Randomized based restricted kernel machine for hyperspectral image classification
Journal:
arXiv
Published Date:
Mar 6, 2025
Abstract
In recent years, the random vector functional link (RVFL) network has gained
significant popularity in hyperspectral image (HSI) classification due to its
simplicity, speed, and strong generalization performance. However, despite
these advantages, RVFL models face several limitations, particularly in
handling non-linear relationships and complex data structures. The random
initialization of input-to-hidden weights can lead to instability, and the
model struggles with determining the optimal number of hidden nodes, affecting
its performance on more challenging datasets. To address these issues, we
propose a novel randomized based restricted kernel machine ($R^2KM$) model that
combines the strehyperngths of RVFL and restricted kernel machines (RKM).

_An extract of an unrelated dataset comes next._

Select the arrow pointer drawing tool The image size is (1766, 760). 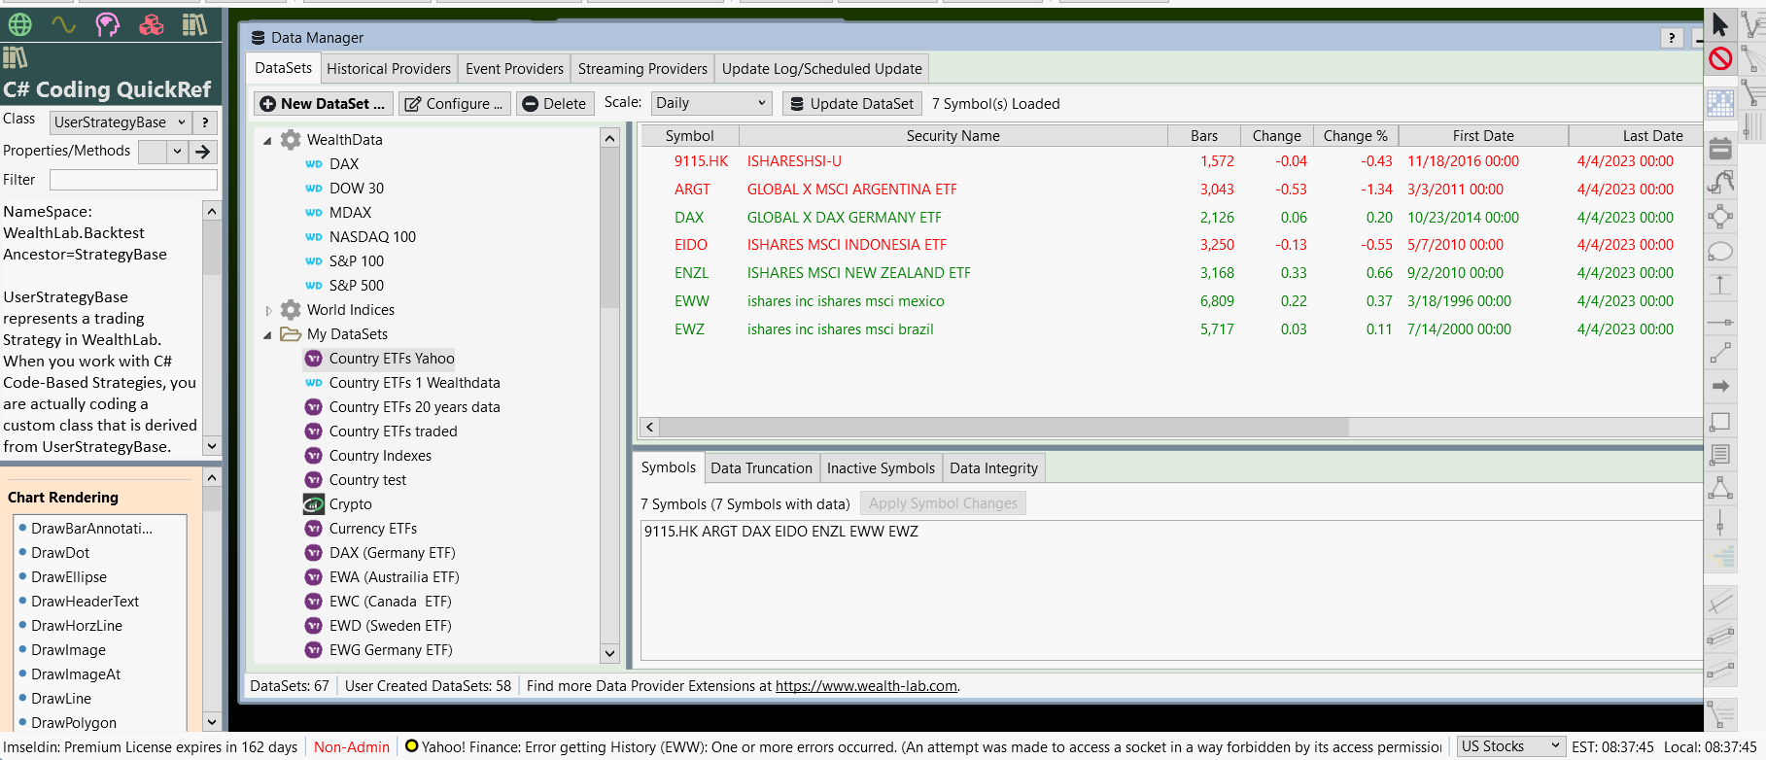coord(1720,24)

$R^2KM$ introduces a layered structure that represents kernel methods using
both visible and hidden variables, analogous to the energy function in
restricted Boltzmann machines (RBM). This structure enables $R^2KM$ to capture
complex data interactions and non-linear relationships more effectively,
improving both interpretability and model robustness. A key contribution of
$R^2KM$ is the introduction of a novel conjugate feature duality based on the
Fenchel-Young inequality, which expresses the problem in terms of conjugate
dual variables and provides an upper bound on the objective function. This
duality enhances the model's flexibility and scalability, offering a more
efficient and flexible solution for complex data analysis tasks. Extensive
experiments on hyperspectral image datasets and real-world data from the UCI
and KEEL repositories show that $R^2KM$ outperforms baseline models,
demonstrating its effectiveness in classification and regression tasks.